Cirurgia de correcção de sexo divide juristas
O director do Hospital explicou que, “tecnicamente, o procedimento consistiu em criar uma vagina. Foram feitas todas as próteses e, neste momento, ela já é efectivamente uma mulher, que, nos próximos tempos, pode desfrutar da sua vida sexual normalmente”.
Paciente de 16 anos, com má-formação congénita, que preferiu ser mulher, entrou na história da medicina angolana, ao ser protagonista da primeira cirurgia de correcção de sexo realizada no país. O acto médico ocorreu no Hospital Provincial de Benguela. O sucesso na medicina nacional divide opiniões no campo jurídico e há quem o considere um acto criminoso. O director do Hospital explicou que o procedimento consistiu em criar uma vagina.
A primeira cirurgia de correcção de sexo, efectuada recentemente no Hospital Geral de Benguela, a uma paciente de 16 anos, com má-formação congénita, que preferiu ser mulher, está a ter dupla interpretação jurídica.
Eduardo Kedisobua, director do Hospital Regional de Benguela, justificou a necessidade da cirurgia pelo facto de a paciente apresentar um órgão sexual com características masculinas, embora fosse “mulher por dentro”.
O responsável anunciou a realização “com sucesso” da vaginoplastia, procedimento cirúrgico para reconstituição da anatomia vulvo-vaginal, um tratamento até então inédito na unidade hospitalar.
“No essencial, tratámos a má formação, designada Síndrome de Turner. Antes da intervenção cirúrgica, falámos com a paciente e com a família. Houve clara opção por preservar a anatomia feminina. A partir daí, delineámos a correcção do órgão sexual, cuja operação foi dirigida pelo nosso urologista, um profissional muito experiente nesta área”.
O director do Hospital explicou que, “tecnicamente, o procedimento consistiu em criar uma vagina. Foram feitas todas as próteses e, neste momento, ela já é efectivamente uma mulher, que, nos próximos tempos, poderá desfrutar da sua vida sexual normalmente”.
A cirurgia e a lei
Se do ponto de vista médico trata-se apenas de uma cirurgia, efectuada com sucesso, o mesmo já não se coloca perante a Constituição. Nos círculos jurídicos, o acto médico efectuado está a ser interpretado de forma diversa, havendo mesmo quem o considere um acto criminoso.

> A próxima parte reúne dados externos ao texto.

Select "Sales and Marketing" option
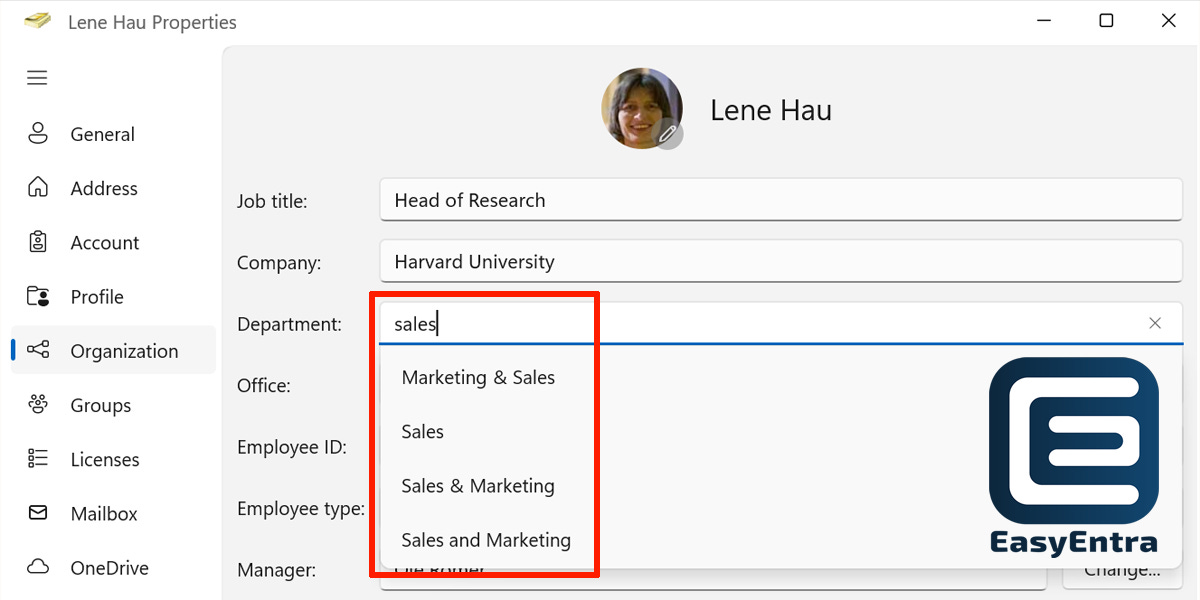pyautogui.click(x=486, y=540)
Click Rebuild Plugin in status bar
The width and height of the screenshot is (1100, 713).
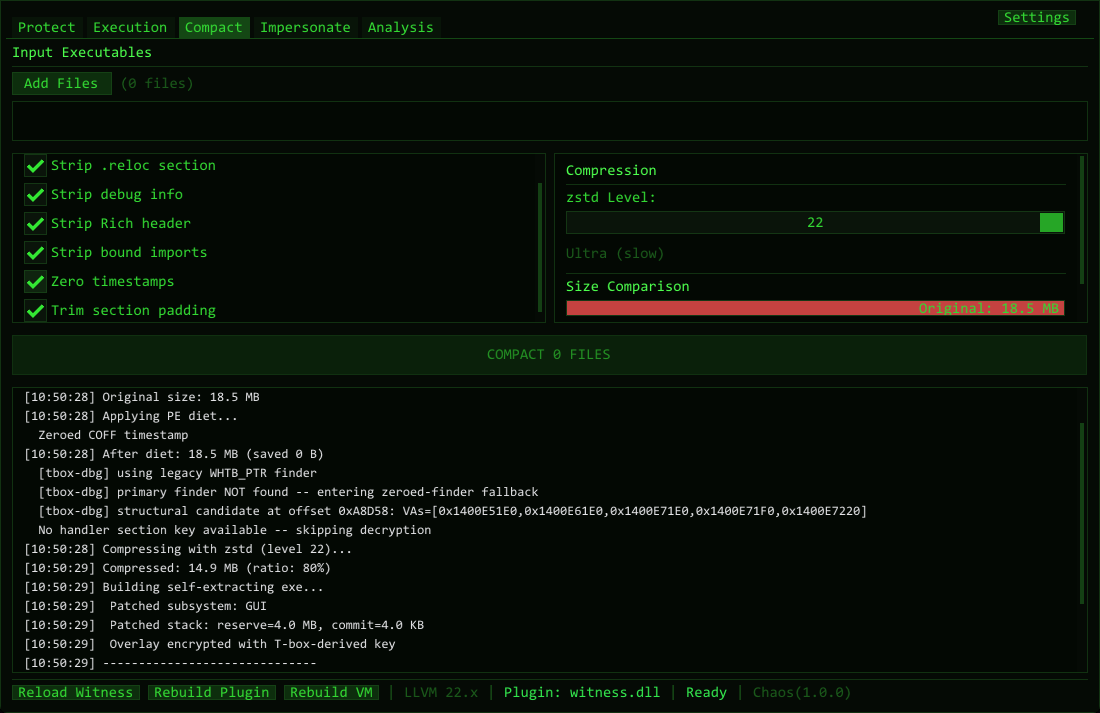point(212,692)
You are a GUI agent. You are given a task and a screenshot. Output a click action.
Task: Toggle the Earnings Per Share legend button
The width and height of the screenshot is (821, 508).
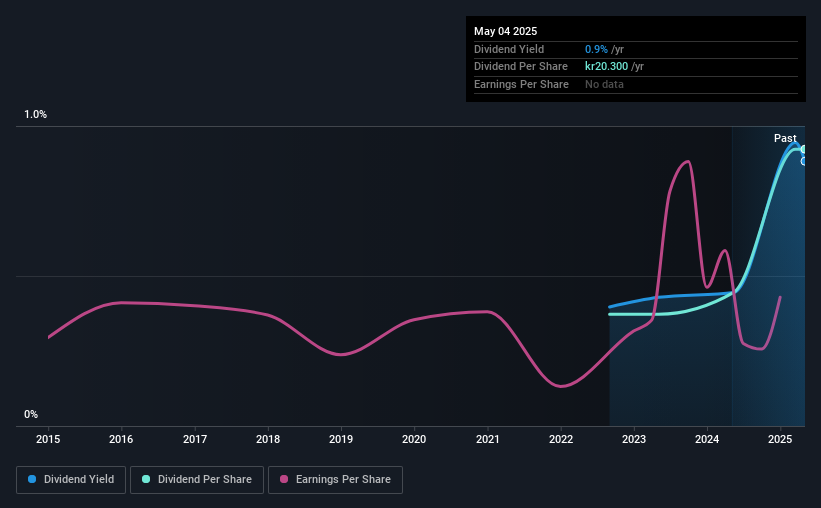coord(335,480)
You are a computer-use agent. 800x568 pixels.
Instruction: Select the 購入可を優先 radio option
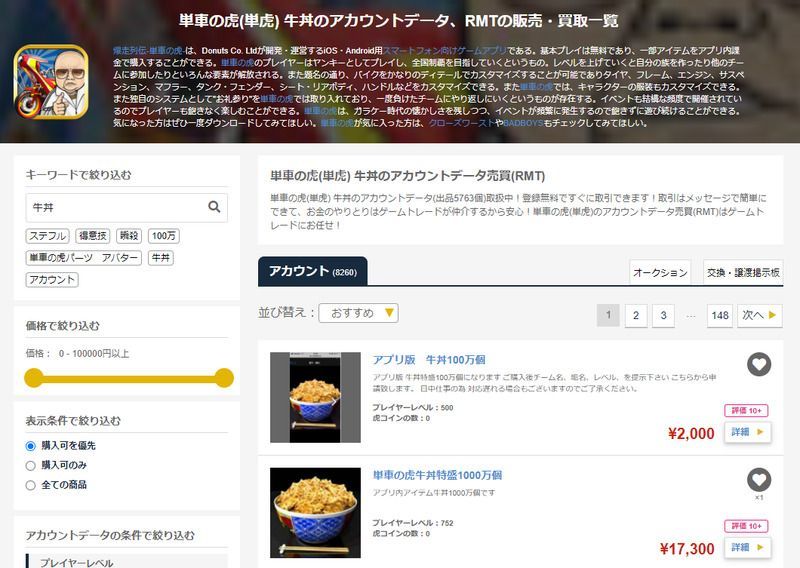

A jurista Ana Paula Godinho diz que a legislação angolana não permite aos pais, nestas circunstâncias, tomar decisões pelo menor, tendo em conta que estão em causa alterações físicas, decisivas para o resto da vida do indivíduo em questão.
“Se foi uma decisão tomada por um indivíduo de 16 anos, no sentido de mudar do sexo masculino para o feminino, o mesmo não pode, nos termos da lei, fazer esta escolha. Teriam de ser os seus pais a tomarem tal decisão, perante a lei”, explicou.
A jurista adverte igualmente que a acção dos progenitores não deveria ser concretizada, sem autorização do Tribunal.
“Excepcionalmente, eles poderiam tomar a decisão sem recurso às autoridades judiciais, caso a criança nascesse com dois sexos e fosse necessário optar por um deles”.
Ana Paula Godinho refere que, “sendo este o caso e se, por decisão médica, se tornou imperioso escolher um dos sexos, a situação afigura-se mais médica do que jurídica. Se, no entanto, estivermos a falar de um jovem que nasceu com o sexo masculino e depois decidiu mudar, a cirurgia terá sido ilegal, na medida em que nós sequer temos legislação que suporte uma intervenção como essa”.
Ao nível jurídico, esperamse ainda outros constrangimentos, segundo a jurista, face à inexistência de legislação que permita anular o registo de alguém que, à nascença, era do género masculino e que pretenda novo averbamento, para o sexo feminino.
“A única forma lícita de efectuar um registo dessa índole é quando o assento inicial se faz com base em declarações falsas. Fora isso, de acordo com a legislação angolana, uma pessoa só pode desaparecer da mente jurídica se, porventura, falecer.